Almost all other camps in the BOP operate independent of maximum security prisons with administrators and guards not tempered, indeed stained, by the nightmare attendant to gun turrets, concertina wire, SHUs and prisoners, sentenced to many decades, if not life, behind bars, where violence, indeed death, is very much the norm. In most other camps within the BOP, weekend home furloughs are routinely granted to prisoners to spend alone time with their families in their communities in the last year or so leading up to their release as part of the mythical “re-entry process”. Canaan has none.

Likewise, most camps provide for elements of prisoner privacy, family visits, and meaningful programs, opportunities markedly absent from Canaan. Ranging from semi-closed, individual cubicles with modular unit showers and toilets to hands-on community-based education and employment opportunities to more frequent and relaxed family visits, these independent camps are not driven by the needs, demands, or concerns of connected maximum-security prisons.

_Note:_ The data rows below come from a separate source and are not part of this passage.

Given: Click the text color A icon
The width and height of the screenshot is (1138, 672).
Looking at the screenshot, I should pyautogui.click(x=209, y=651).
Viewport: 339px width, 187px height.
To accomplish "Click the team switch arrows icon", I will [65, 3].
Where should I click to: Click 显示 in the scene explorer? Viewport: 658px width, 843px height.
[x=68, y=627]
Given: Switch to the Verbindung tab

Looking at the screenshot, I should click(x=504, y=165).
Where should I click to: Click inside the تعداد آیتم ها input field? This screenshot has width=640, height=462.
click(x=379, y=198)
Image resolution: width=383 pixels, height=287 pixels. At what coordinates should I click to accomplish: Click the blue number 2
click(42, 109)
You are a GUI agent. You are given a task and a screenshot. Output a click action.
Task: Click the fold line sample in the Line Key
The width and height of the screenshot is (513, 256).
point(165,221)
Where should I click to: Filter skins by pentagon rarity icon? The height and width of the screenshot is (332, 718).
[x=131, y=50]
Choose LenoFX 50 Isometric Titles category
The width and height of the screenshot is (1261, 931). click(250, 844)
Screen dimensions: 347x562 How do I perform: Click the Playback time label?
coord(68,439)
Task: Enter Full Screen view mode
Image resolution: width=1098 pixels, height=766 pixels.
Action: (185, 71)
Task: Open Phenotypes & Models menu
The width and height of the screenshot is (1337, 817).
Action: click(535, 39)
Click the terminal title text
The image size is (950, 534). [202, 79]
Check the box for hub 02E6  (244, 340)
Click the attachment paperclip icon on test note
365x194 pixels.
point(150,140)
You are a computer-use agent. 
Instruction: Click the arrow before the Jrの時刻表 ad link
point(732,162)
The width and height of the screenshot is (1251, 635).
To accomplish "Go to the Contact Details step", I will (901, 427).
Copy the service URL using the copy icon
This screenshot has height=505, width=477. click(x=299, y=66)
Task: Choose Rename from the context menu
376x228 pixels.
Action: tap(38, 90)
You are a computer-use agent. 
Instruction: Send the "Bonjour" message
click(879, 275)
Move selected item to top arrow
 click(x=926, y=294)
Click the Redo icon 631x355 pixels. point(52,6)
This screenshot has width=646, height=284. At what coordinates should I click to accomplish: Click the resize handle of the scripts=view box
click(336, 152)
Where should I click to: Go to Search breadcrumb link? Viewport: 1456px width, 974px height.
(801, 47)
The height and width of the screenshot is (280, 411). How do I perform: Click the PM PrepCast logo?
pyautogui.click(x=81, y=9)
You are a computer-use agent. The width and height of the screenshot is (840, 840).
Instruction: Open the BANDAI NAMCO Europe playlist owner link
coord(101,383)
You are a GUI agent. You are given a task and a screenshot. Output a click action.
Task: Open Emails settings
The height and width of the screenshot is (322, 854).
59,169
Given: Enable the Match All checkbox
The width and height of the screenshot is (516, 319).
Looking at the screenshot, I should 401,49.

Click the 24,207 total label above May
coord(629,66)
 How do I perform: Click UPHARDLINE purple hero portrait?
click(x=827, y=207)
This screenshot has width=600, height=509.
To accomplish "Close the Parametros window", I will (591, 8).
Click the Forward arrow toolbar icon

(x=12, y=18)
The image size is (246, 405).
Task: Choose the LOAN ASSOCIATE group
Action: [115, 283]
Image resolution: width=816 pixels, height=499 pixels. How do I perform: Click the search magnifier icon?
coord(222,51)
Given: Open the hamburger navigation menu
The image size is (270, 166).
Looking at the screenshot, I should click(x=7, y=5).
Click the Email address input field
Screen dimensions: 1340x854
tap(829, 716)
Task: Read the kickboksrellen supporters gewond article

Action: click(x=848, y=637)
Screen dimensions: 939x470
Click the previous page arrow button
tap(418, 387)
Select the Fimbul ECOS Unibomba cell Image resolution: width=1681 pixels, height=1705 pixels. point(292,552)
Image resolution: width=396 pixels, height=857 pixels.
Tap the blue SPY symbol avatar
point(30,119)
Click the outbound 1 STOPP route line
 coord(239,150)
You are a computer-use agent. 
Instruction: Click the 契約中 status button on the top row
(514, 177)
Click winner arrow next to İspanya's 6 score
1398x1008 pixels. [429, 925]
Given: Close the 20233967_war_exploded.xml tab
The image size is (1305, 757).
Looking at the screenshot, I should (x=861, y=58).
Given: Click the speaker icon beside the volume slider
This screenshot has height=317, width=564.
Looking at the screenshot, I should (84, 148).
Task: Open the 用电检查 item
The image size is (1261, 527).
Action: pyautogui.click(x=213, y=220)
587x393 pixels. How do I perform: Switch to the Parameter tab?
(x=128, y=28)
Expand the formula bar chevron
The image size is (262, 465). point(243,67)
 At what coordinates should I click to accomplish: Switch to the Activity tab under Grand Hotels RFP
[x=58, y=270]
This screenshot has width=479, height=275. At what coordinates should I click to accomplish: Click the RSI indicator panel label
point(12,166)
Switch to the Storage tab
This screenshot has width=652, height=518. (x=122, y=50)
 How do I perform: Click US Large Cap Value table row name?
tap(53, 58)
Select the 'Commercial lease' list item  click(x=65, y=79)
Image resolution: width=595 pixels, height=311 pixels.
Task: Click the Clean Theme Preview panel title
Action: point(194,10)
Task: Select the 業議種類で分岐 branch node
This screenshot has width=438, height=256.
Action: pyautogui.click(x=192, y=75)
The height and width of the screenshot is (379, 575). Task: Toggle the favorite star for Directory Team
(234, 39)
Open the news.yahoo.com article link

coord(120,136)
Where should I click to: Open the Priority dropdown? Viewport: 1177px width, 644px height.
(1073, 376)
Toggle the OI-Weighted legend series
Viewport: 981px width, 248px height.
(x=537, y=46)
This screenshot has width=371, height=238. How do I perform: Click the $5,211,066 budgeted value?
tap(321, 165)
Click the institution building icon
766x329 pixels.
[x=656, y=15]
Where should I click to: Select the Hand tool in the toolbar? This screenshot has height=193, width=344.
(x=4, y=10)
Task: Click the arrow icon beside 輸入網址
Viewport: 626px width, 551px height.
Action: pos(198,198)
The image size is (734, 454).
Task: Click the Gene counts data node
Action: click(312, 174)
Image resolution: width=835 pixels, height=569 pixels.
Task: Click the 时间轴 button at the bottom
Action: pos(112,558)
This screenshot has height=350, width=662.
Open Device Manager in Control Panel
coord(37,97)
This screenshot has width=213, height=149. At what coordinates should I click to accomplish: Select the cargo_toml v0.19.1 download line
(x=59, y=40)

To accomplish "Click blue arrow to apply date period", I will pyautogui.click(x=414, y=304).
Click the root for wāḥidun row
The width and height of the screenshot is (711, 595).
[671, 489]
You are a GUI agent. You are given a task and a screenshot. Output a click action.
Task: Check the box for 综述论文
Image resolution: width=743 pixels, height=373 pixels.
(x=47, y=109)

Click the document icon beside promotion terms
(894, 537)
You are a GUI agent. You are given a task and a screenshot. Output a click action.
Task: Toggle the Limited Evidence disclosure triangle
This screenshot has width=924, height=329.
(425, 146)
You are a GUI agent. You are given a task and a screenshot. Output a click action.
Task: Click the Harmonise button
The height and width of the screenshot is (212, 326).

Camp eligibility is typically scored by various criteria including an “offender’s” age, the nature of the charges for which they have been convicted, their criminal history, whether they pose a threat to the community, and prior imprisonment, if any. Nevertheless, its naive to believe that such placements are removed from outside politics or political influence. Thus the camp at Otisville, New York, long a much sought after placement because of all its perks, has a population riveted with ultra-Orthodox Hasidim Jews and opportunities driven by their significant political clout in Washington. While camps like Canaan enjoy no furloughs, rare is the prisoner at Otisville who has not been released on a Friday afternoon to return on Sunday to ensure time with their family and friends on their Sabbath. Likewise, numerous prisoners have community-based jobs which permit them to spend a day away from the prison-camp wages working in local jobs… most owned and operated by members of the local Hasidim community. Several nights a week, family members of prisoners provide home-cooked meals to the inmates and are permitted to participate in religious holidays and ceremonies at the camp. None of these activities are permitted at Canaan. Although Otisville is closer to my home and the New York region from where my conviction was obtained, placement for me at the Otisville camp was vetoed on a national BOP level lest my “controversial” views on Zionism and Israel offend the Hasidim power base at Otisville and elsewhere. Indeed, not long after my arrival at Canaan, I learned that I had been designated to the “CIM,” or “Central Inmate Monitoring” program, by the Regional Director of the BOP. Although I was assured that this rare designation would not “affect” my life at Canaan, the designation was triggered by my “controversial public persona and numerous public appearances on television and in newsprint.” A plain read of the applicable guidelines does more than hint at a designation designed to stifle and/or silence political dissidents.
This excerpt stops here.